Data entries

┏━━

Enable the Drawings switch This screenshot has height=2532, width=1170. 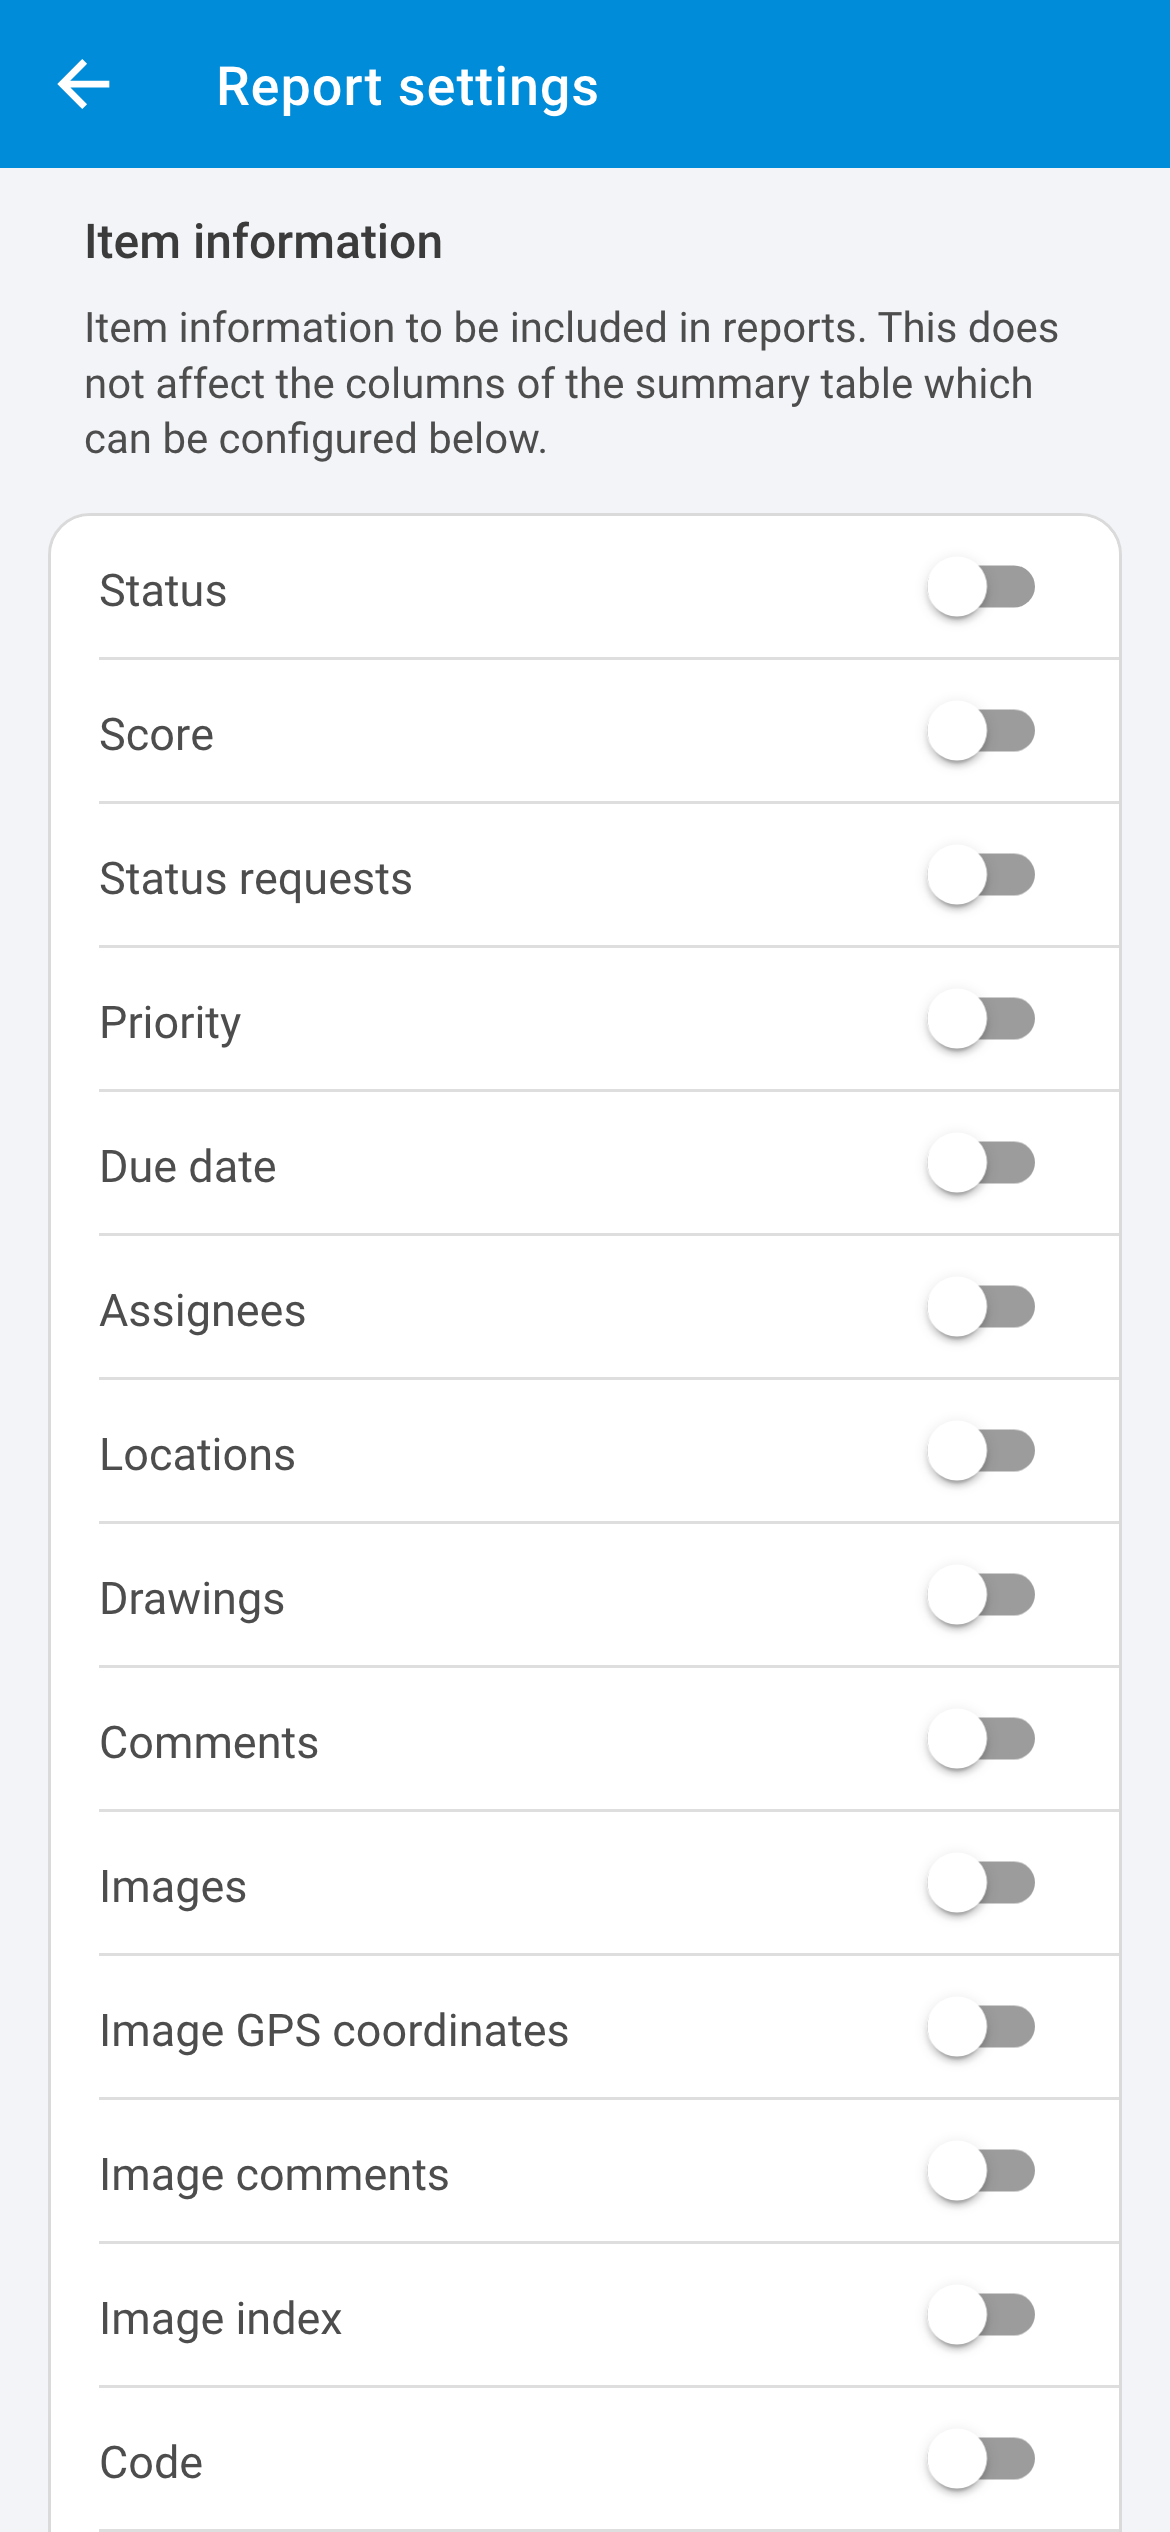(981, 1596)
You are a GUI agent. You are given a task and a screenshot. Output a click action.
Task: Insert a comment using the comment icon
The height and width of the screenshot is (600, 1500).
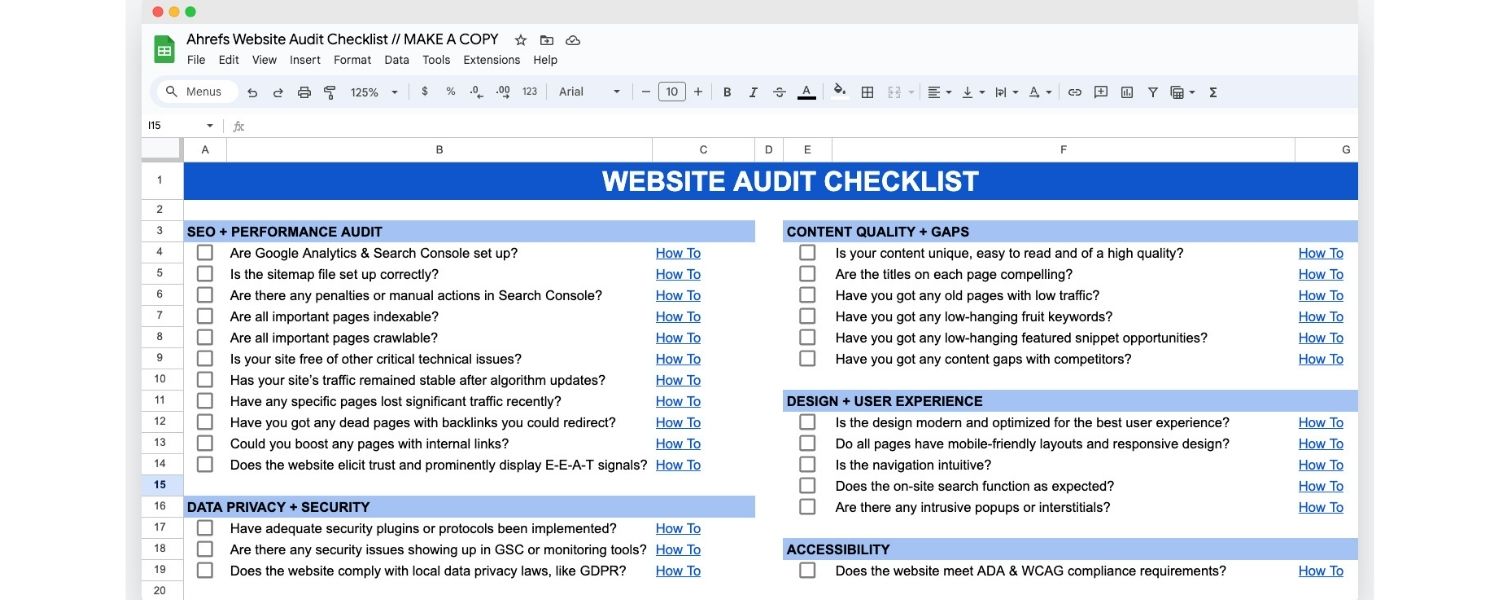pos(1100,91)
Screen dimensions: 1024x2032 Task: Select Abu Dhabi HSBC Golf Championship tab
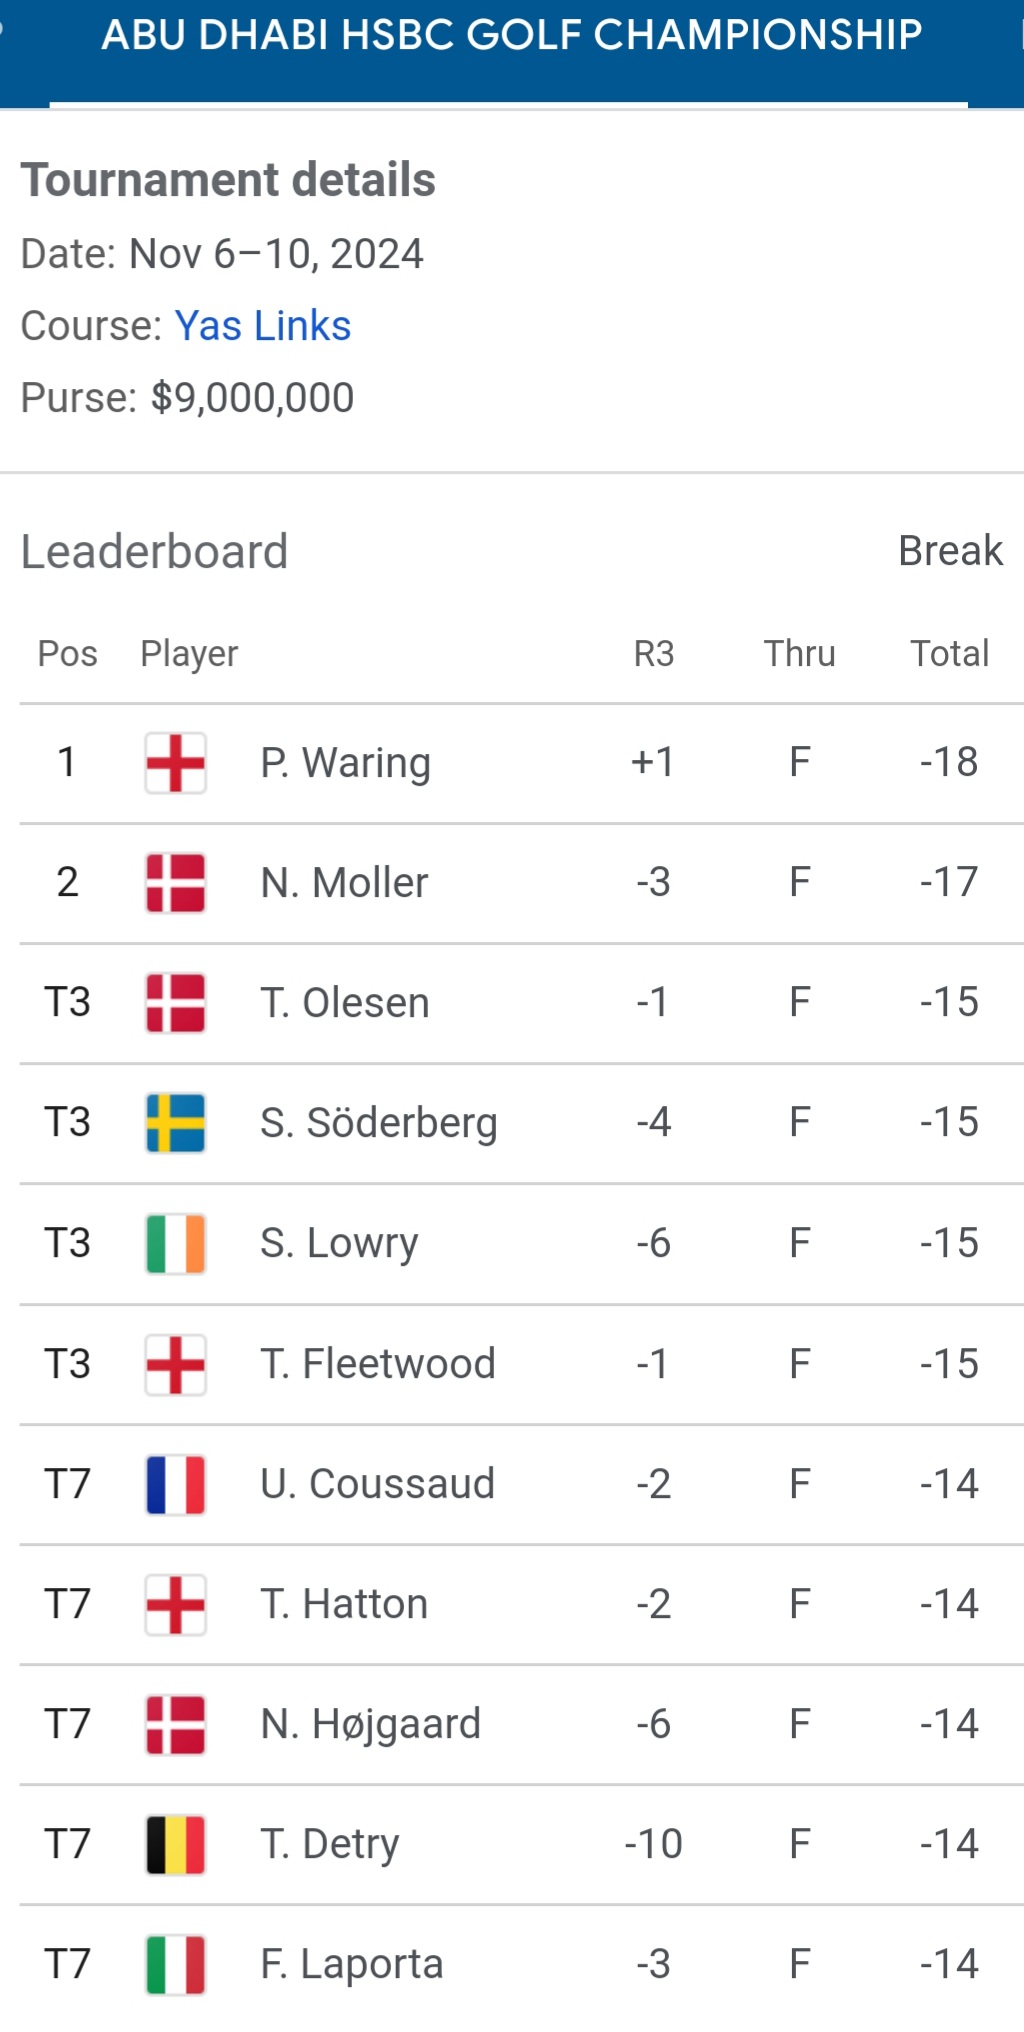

┗━━

Your goal – Copy exactly, leaving out pictures, the lines from the line containing "The height and" through the last line of the records.

Reply –
The height and width of the screenshot is (600, 1500).
pos(1100,91)
Screen dimensions: 1024x2032 Task: Select Abu Dhabi HSBC Golf Championship tab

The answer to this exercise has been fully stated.